* [Your goal]: To complete the exercise, repeat every record exactly as it stands.

* [Records shown]:
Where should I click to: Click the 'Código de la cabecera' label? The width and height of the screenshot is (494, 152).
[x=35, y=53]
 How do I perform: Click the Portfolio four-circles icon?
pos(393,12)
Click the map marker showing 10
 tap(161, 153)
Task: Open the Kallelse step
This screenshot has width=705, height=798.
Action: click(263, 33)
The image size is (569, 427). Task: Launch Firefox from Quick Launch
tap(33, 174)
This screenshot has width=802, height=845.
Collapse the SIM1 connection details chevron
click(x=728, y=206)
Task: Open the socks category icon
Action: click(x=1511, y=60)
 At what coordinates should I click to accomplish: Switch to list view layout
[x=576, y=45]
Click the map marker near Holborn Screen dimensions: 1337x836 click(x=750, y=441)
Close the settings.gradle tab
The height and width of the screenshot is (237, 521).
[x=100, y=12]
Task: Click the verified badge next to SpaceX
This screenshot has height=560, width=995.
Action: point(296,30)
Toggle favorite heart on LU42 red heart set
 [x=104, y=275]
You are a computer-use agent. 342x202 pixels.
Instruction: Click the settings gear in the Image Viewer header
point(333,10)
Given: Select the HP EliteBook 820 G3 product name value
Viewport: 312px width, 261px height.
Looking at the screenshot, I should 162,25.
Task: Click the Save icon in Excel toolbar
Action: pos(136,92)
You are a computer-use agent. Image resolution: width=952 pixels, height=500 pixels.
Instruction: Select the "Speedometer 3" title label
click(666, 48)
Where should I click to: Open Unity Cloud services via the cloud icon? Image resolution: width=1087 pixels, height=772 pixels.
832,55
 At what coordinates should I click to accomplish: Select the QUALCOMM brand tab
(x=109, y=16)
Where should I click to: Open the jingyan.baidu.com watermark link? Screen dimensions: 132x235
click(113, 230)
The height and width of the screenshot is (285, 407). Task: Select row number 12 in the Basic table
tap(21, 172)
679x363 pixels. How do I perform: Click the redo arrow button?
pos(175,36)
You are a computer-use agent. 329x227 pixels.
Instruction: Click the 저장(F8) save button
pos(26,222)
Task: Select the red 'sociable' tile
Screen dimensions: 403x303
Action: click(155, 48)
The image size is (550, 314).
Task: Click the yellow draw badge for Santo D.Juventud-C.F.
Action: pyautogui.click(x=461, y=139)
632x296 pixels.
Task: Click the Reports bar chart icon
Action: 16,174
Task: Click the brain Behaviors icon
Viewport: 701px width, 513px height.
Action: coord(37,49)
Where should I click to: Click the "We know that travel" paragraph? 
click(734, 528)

* [Task response]:
Where should I click to: Click the 'Código de la cabecera' label? The width and height of the screenshot is (494, 152).
[x=35, y=53]
 How do I perform: Click the Portfolio four-circles icon?
pos(393,12)
Click the map marker showing 10
 tap(161, 153)
Task: Open the Kallelse step
This screenshot has width=705, height=798.
Action: click(263, 33)
The image size is (569, 427). Task: Launch Firefox from Quick Launch
tap(33, 174)
This screenshot has width=802, height=845.
Collapse the SIM1 connection details chevron
click(x=728, y=206)
Task: Open the socks category icon
Action: click(x=1511, y=60)
 At what coordinates should I click to accomplish: Switch to list view layout
[x=576, y=45]
Click the map marker near Holborn Screen dimensions: 1337x836 click(x=750, y=441)
Close the settings.gradle tab
The height and width of the screenshot is (237, 521).
[x=100, y=12]
Task: Click the verified badge next to SpaceX
This screenshot has height=560, width=995.
Action: point(296,30)
Toggle favorite heart on LU42 red heart set
 [x=104, y=275]
You are a computer-use agent. 342x202 pixels.
Instruction: Click the settings gear in the Image Viewer header
point(333,10)
Given: Select the HP EliteBook 820 G3 product name value
Viewport: 312px width, 261px height.
Looking at the screenshot, I should 162,25.
Task: Click the Save icon in Excel toolbar
Action: pos(136,92)
You are a computer-use agent. Image resolution: width=952 pixels, height=500 pixels.
Instruction: Select the "Speedometer 3" title label
click(666, 48)
Where should I click to: Open Unity Cloud services via the cloud icon? Image resolution: width=1087 pixels, height=772 pixels.
832,55
 At what coordinates should I click to accomplish: Select the QUALCOMM brand tab
(x=109, y=16)
Where should I click to: Open the jingyan.baidu.com watermark link? Screen dimensions: 132x235
click(113, 230)
The height and width of the screenshot is (285, 407). Task: Select row number 12 in the Basic table
tap(21, 172)
679x363 pixels. How do I perform: Click the redo arrow button?
pos(175,36)
You are a computer-use agent. 329x227 pixels.
Instruction: Click the 저장(F8) save button
pos(26,222)
Task: Select the red 'sociable' tile
Screen dimensions: 403x303
Action: click(155, 48)
The image size is (550, 314).
Task: Click the yellow draw badge for Santo D.Juventud-C.F.
Action: pyautogui.click(x=461, y=139)
632x296 pixels.
Task: Click the Reports bar chart icon
Action: 16,174
Task: Click the brain Behaviors icon
Viewport: 701px width, 513px height.
Action: coord(37,49)
Where should I click to: Click the "We know that travel" paragraph? 
click(734, 528)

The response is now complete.